Healthcare providers are buying heavily into new care initiatives, like accountable care organizations, bundled payments and risk-sharing contracts, but according to a new article in the Journal of General Internal Medicine, these may ultimately be repeating past flawed strategies.
David Himmelstein, MD, and Steffie Woolhandler, MD, are primary care physicians based in New York and authors of the article. They said fee-for-service has led to perverse incentives for a long time, but "capitation risks making things even worse."
For example, in the 1970s and 1980s, policymakers championed the use of health maintenance organizations, better known as HMOs, as an alternative to fee-for-service or universal healthcare. HMOs paid providers a fixed fee and increased financial risk-sharing among patients, providers and others in the delivery system. However, HMOs fell out of favor because they limited patient choice and forced some physicians to deny some care, especially for those with unprofitable illnesses, the authors wrote.

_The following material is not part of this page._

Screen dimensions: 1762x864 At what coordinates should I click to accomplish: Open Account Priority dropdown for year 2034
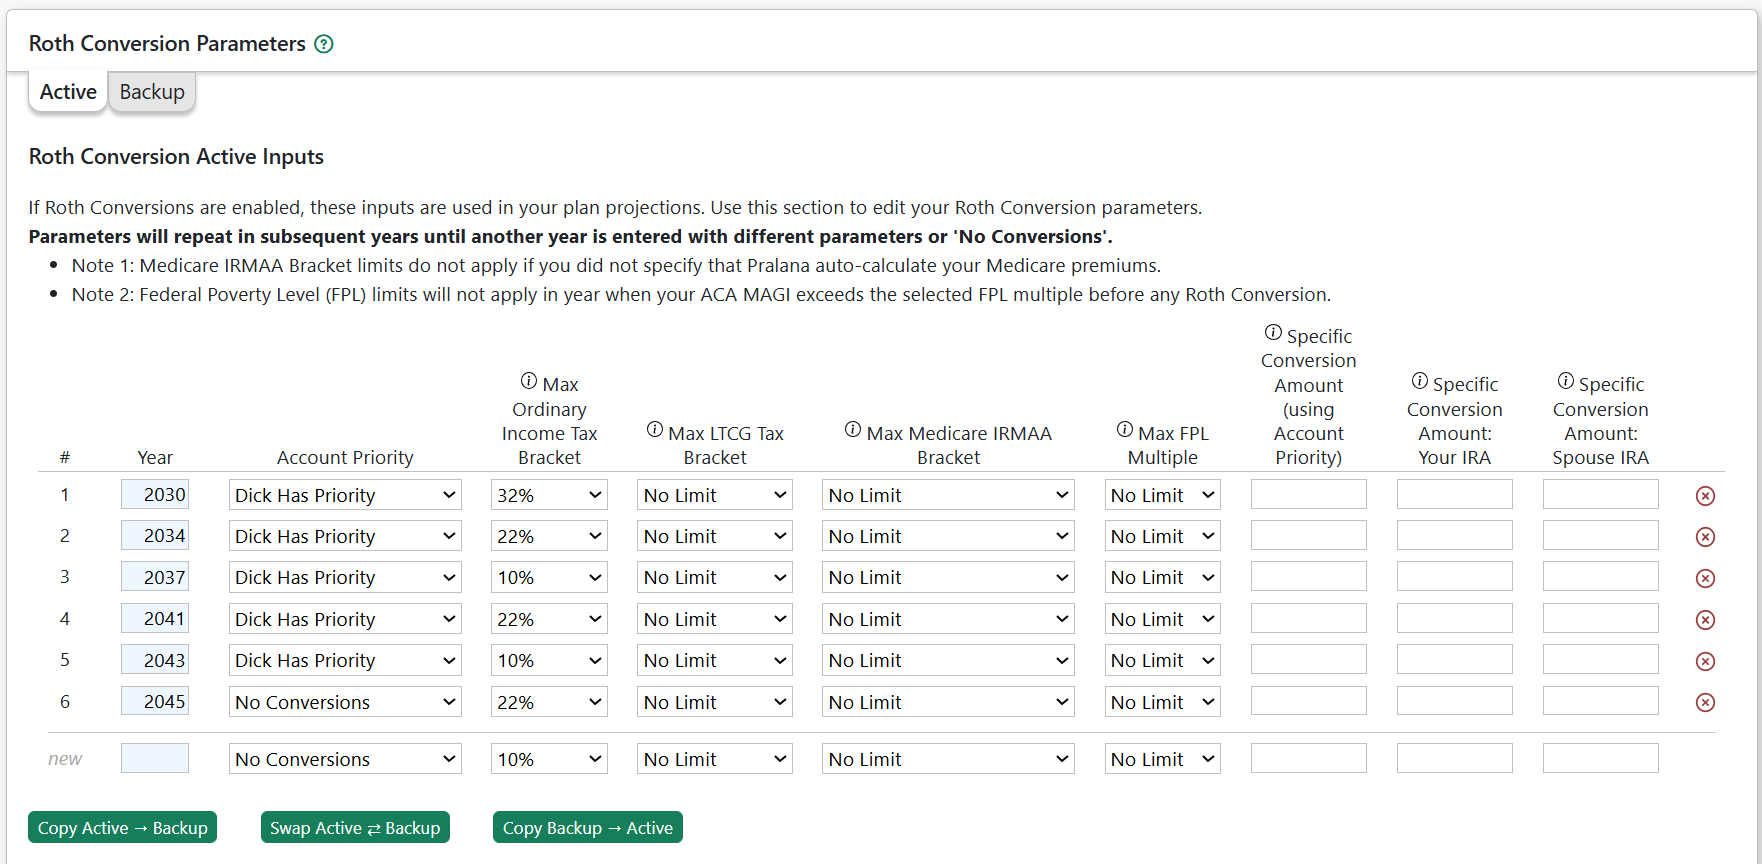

According to today's accountable care structures, the authors fear the same results will proliferate, namely upcoding of patients' diagnoses to receive higher fixed payments and manipulation of quality scores. Drs. Himmelstein and Woolhandler said new payment and patient care models need to focus on restraining costs and minimizing "the opportunities for profit and the risk of loss."
"Payment reform should focus not on manipulating greed, but on dampening it," according to the article. "Then the real motivations for good doctoring — altruism, social duty and the glow we feel when we help our patients — can flourish."